Escuchar no es simplemente oír palabras. Es prestar atención real, sin preparar la respuesta mientras el otro habla. Es suspender el juicio, abrir espacio y aceptar que el otro puede enseñarnos algo, incluso sin proponérselo. Esa forma de escuchar no se aprende en libros; se adquiere con experiencia y humildad.
La prisa, la necesidad de opinar y el deseo de tener razón son grandes enemigos de la escucha. Mientras uno está ocupado en afirmarse, deja de comprender.
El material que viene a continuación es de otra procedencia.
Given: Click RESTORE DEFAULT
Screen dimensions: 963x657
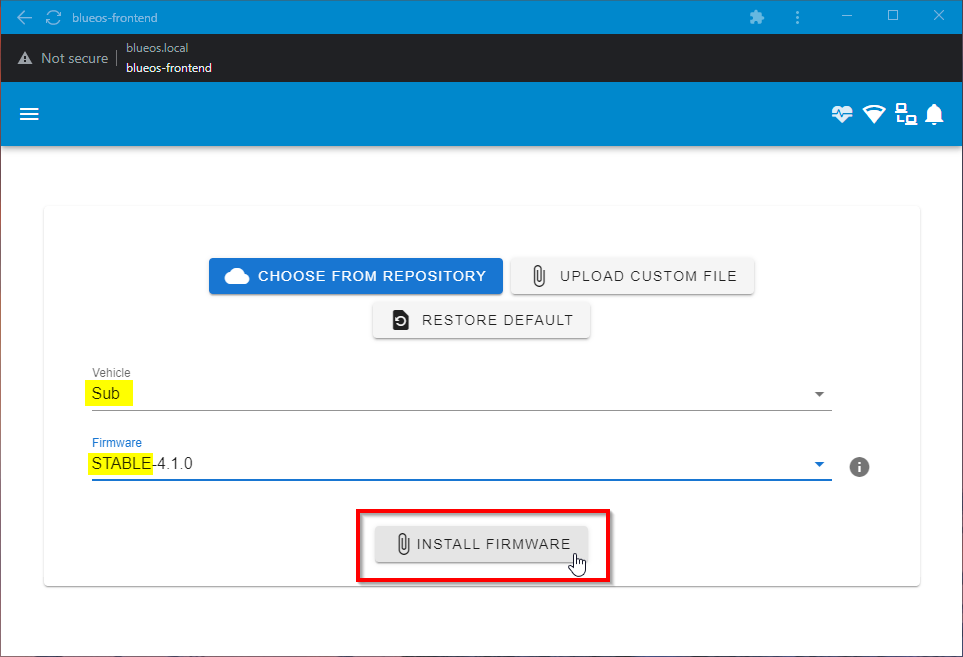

Aprender a escuchar implicó desaprender muchas actitudes: la interrupción, la certeza inmediata, la respuesta automática.
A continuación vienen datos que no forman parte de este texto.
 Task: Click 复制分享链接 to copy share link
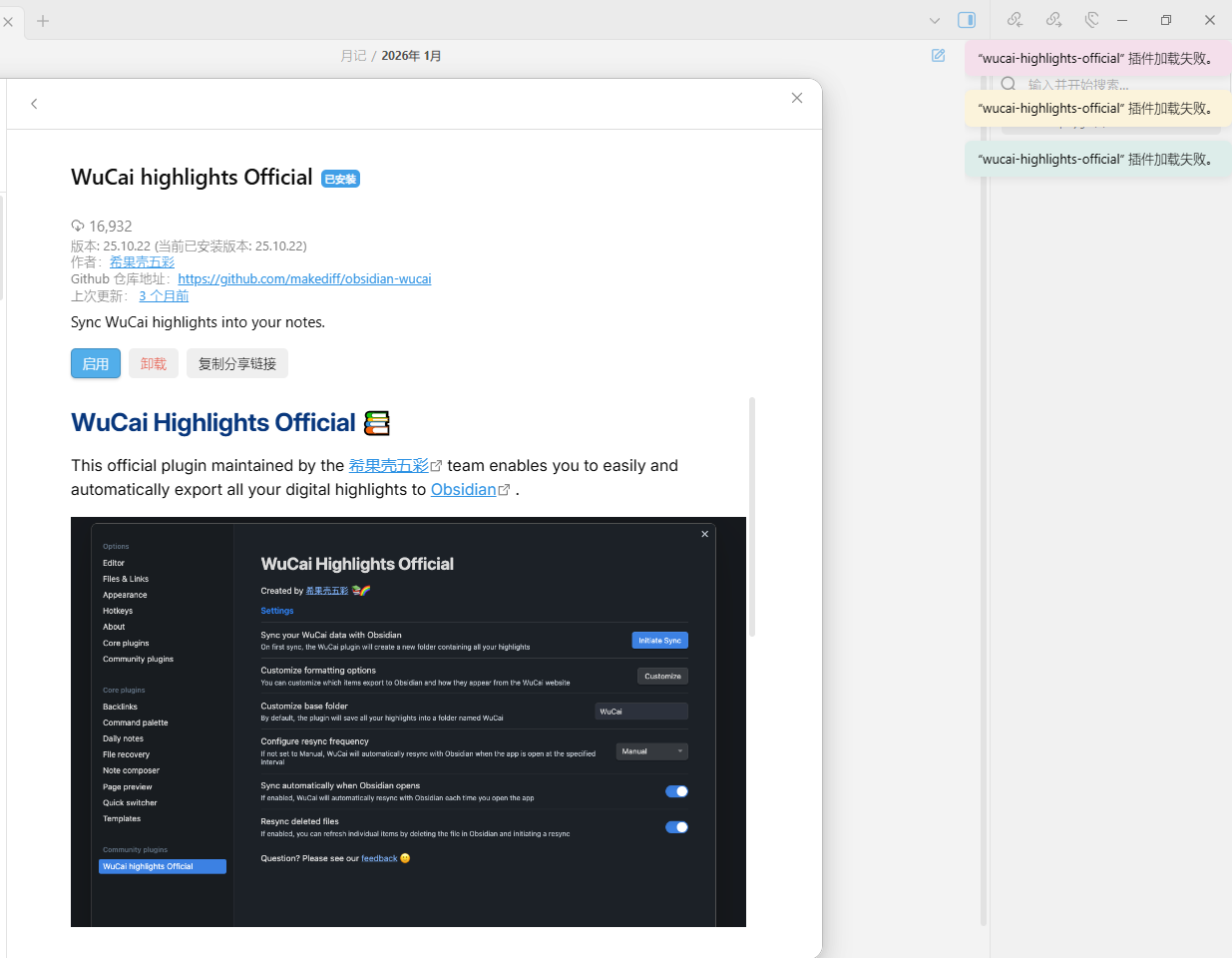(x=236, y=363)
Escuchar transformó mis relaciones. Comprendí que muchas personas no necesitan soluciones, sino presencia. No buscan consejos, sino ser tomadas en cuenta. Cuando alguien se siente escuchado, algo se ordena por dentro, aun sin palabras adicionales.
También aprendí a escuchar los silencios. Hay pausas que dicen más que los discursos y miradas que expresan lo que no se puede formular. Escuchar incluye aceptar esos tiempos sin llenarlos de ruido.
Con los años entendí que escuchar es un acto de respeto profundo. Es reconocer la dignidad del otro, su historia y su manera de ver el mundo. Escuchar no debilita; fortalece. No resta autoridad; añade humanidad.
Aprender a escuchar también fue aprender a escucharme. A reconocer emociones, límites y necesidades propias. Sin esa escucha interior, la exterior es incompleta. El ruido interno suele ser el primer obstáculo para comprender a los demás.En una época dominada por la prisa y la opinión constante, escuchar se ha vuelto un gesto raro. Tal vez por eso es tan valioso. Escuchar exige tiempo, presencia y una disposición genuina a comprender.
Hoy puedo decir que muchas de las mejores decisiones de mi vida no nacieron de grandes discursos, sino de haber escuchado a tiempo. Por eso, si tuviera que señalar un logro verdadero, no elegiría una meta alcanzada ni una respuesta brillante, sino haber aprendido a escuchar.